PyPi version Python versions

Build scientific papers from Markdown where every number traces back to the analysis that produced it.

The problem

Numbers in scientific prose go stale. You finish the analysis, write up the results, and six months later a reviewer asks you to rerun with a corrected dataset. Now you have updated CSVs and a paper full of hardcoded figures: "the mean increased from 4.6 to 9.2", "of the 7,318 variants that lost HIGH impact". Finding every number, checking which is still current, updating without introducing new errors — this is tedious, error-prone, and nearly impossible to review.

The solution

vibepaper separates computation from communication. Analysis scripts write their key results to named CSV files. The paper references those values by name using Jinja2 template syntax. The build pipeline substitutes every reference before passing the document to pandoc for final Word output.

Mean transcripts per variant doubled from
{{ vep_impact.giab_mean_v112 | dp(1) }} to
{{ vep_impact.giab_mean_v115_full | dp(1) }} on upgrading to Ensembl v115.

When you rerun the analysis, you rerun the build.
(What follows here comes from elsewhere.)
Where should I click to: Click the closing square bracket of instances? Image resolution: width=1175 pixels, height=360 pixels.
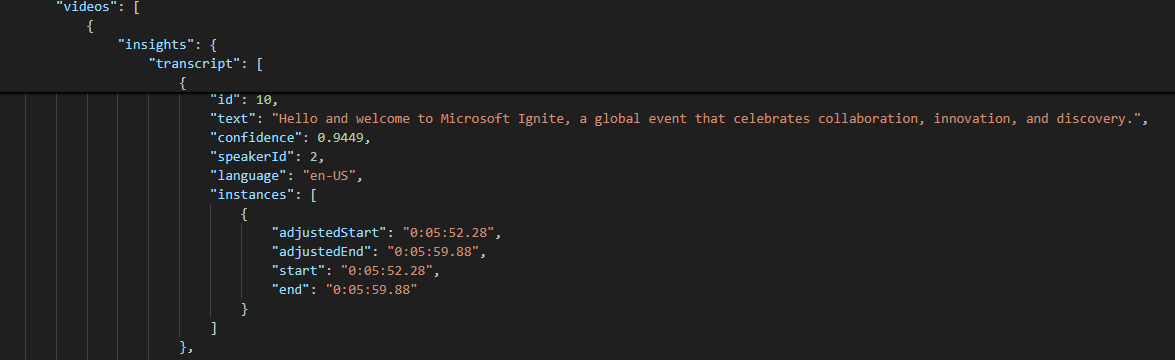(x=214, y=328)
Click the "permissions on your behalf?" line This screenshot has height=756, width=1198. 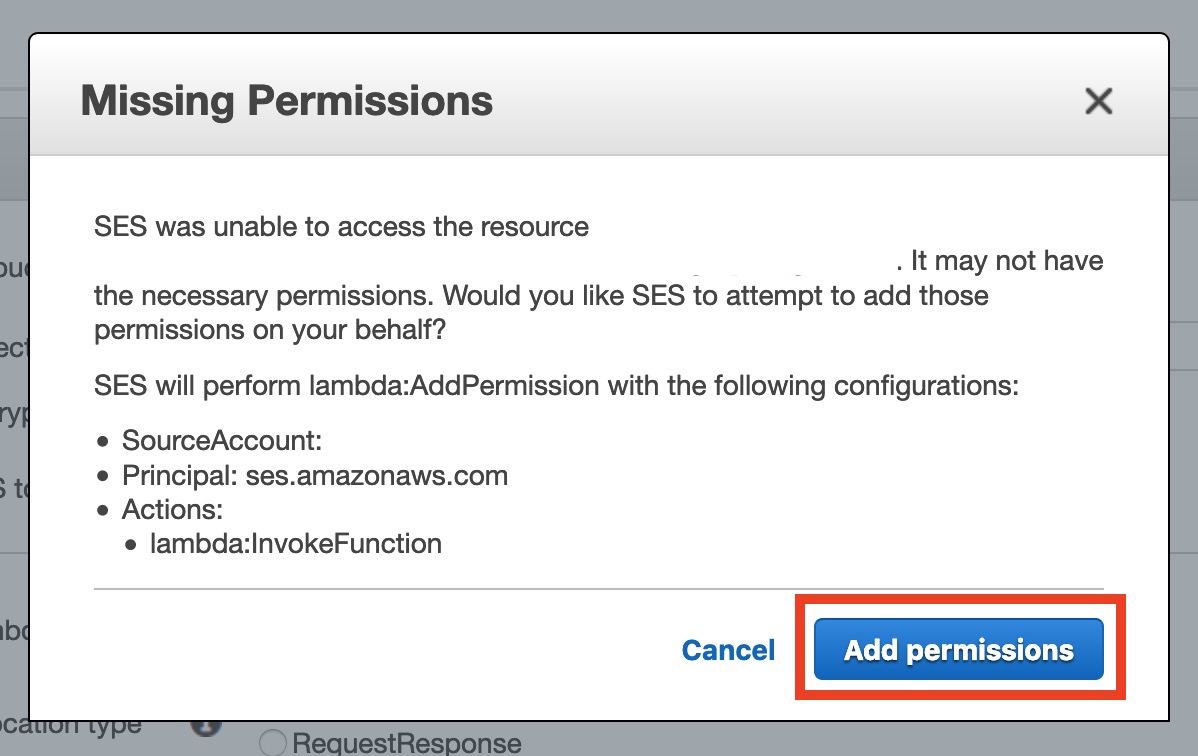pos(269,331)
The numbers update everywhere, simultaneously, with a loud error if any reference is missing.

Three design principles:

  1. Templates express intent; scripts express computation. No arithmetic in templates. If you need a percentage increase, the analysis script computes and writes it. The template formats it.
  2. Loud failures over silent omissions. A missing or renamed CSV column is a build error, not an empty string in the output.
  3. Every number is traceable. Any figure in the rendered paper can be grepped back to the template reference and the script that wrote the CSV.

Installation

Requirements: Python ≥ 3.10 and pandoc.

1. Install pandoc

pandoc converts the rendered Markdown to Word. Install it via your system package manager:

# macOS
brew install pandoc

# Debian/Ubuntu
sudo apt-get install pandoc

# Windows (winget)
winget install JohnMacFarlane.Pandoc

Verify: pandoc --version

2. Install vibepaper

pip install vibepaper

Verify: vibepaper --help

Installing into a virtual environment (recommended)

python -m venv .venv
source .venv/bin/activate   # Windows: .venv\Scripts\activate
pip install vibepaper

Installing from source

git clone https://github.com/SACGF/vibepaper
cd vibepaper
pip install -e .

The -e flag installs in editable mode so changes to the source are reflected immediately.


Quick start

Option 1 — paper.toml (recommended for full papers)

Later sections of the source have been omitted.